課題一覧
1. 高齢ドライバーの事故を扱うページ本文で、筆者が今日書くとしている話の題は何ですか。
2. 高齢ドライバーの事故を扱うページ本文に照らして、次の(a)〜(c)がそれぞれ本文と合っているかを「はい」か「いいえ」で答えてください。判断の決め手となる本文の語句も引用してください。
(a) 昨日の投稿で取り上げた視聴者ツイートは、MXテレビの番組が画面に表示したものである。
(b) 筆者は、年齢による免許返納を制度化すべきという話に賛同している。
(c) 今日の話は、はじめから昨日とは別の投稿として書く予定だった。

ページ本文
昨日の投稿も「問題解消の糸口がまだまだ見えない高齢ドライバーが起こす交通事故の問題」に関連する内容だったが、昨日主に書いたのは、それについてMXテレビ・モーニングクロスが番組で画面に表示した視聴者ツイート
「議論が難しい」といって老人が人を轢く権利が保証されるのはいかがか。という話には、深刻な錯誤、厳密に言えば極端で過剰な表現、嘘が含まれていると言っても過言ではないという指摘と、そのような過激で正確性に著しく欠ける視聴者ツイートをテレビ番組が注釈もせずに取り上げると、どんな影響があるのかについてだった。高齢ドライバーが起こす事故とその対策という、テーマの本質的な部分とは少し離れた話になった。
元々は昨日の投稿に、今日書く話「年齢による免許返納を制度化すべきという主張は妥当か」も盛り込もうと思っていたのだが、前述の点に関して書いている内に文章が長くなってしまい、新たな投稿として別に書くことにした。昨日の投稿でも書いたように、自分は「年齢による免許返納を制度化すべき」という話に全く賛同できない。何故賛同できないのかについてこれから説明する。

保存データ
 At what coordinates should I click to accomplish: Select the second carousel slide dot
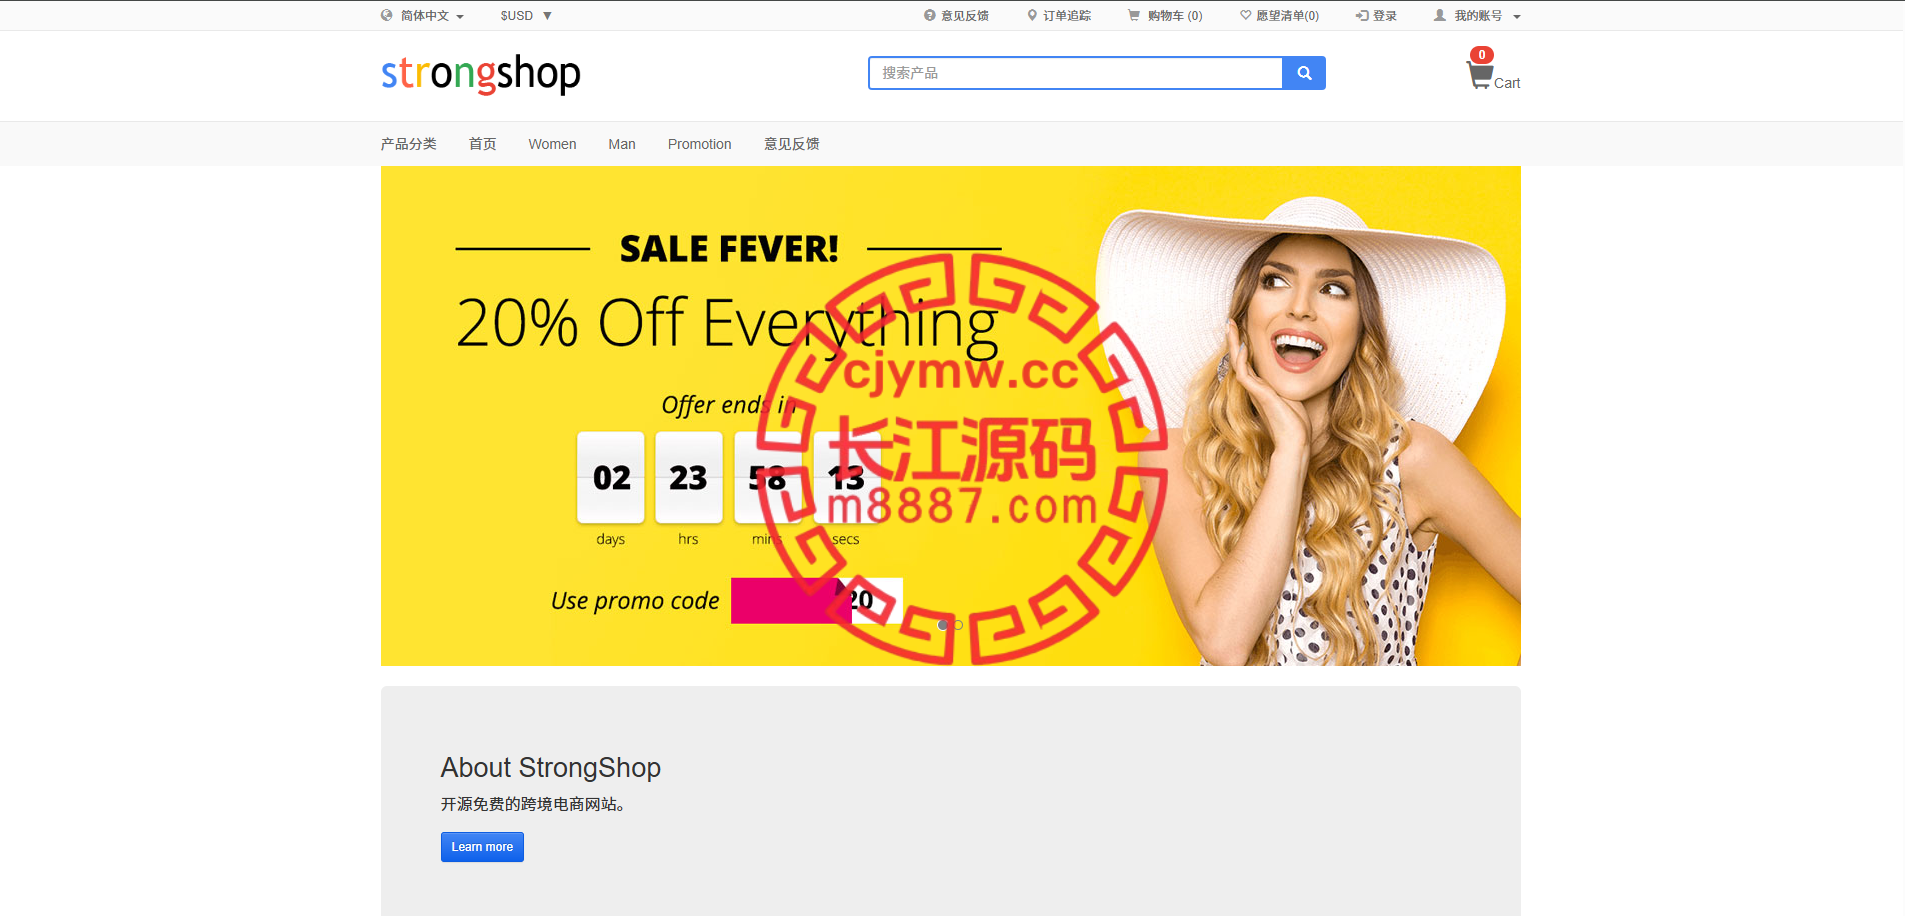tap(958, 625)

課題別の結果
1. 「年齢による免許返納を制度化すべきという主張は妥当か」です。

2.
(a) はい。「MXテレビ・モーニングクロスが番組で画面に表示した視聴者ツイート」とあります。
(b) いいえ。「「年齢による免許返納を制度化すべき」という話に全く賛同できない」とあります。
(c) いいえ。「元々は昨日の投稿に、今日書く話「年齢による免許返納を制度化すべきという主張は妥当か」も盛り込もうと思っていた」とあります。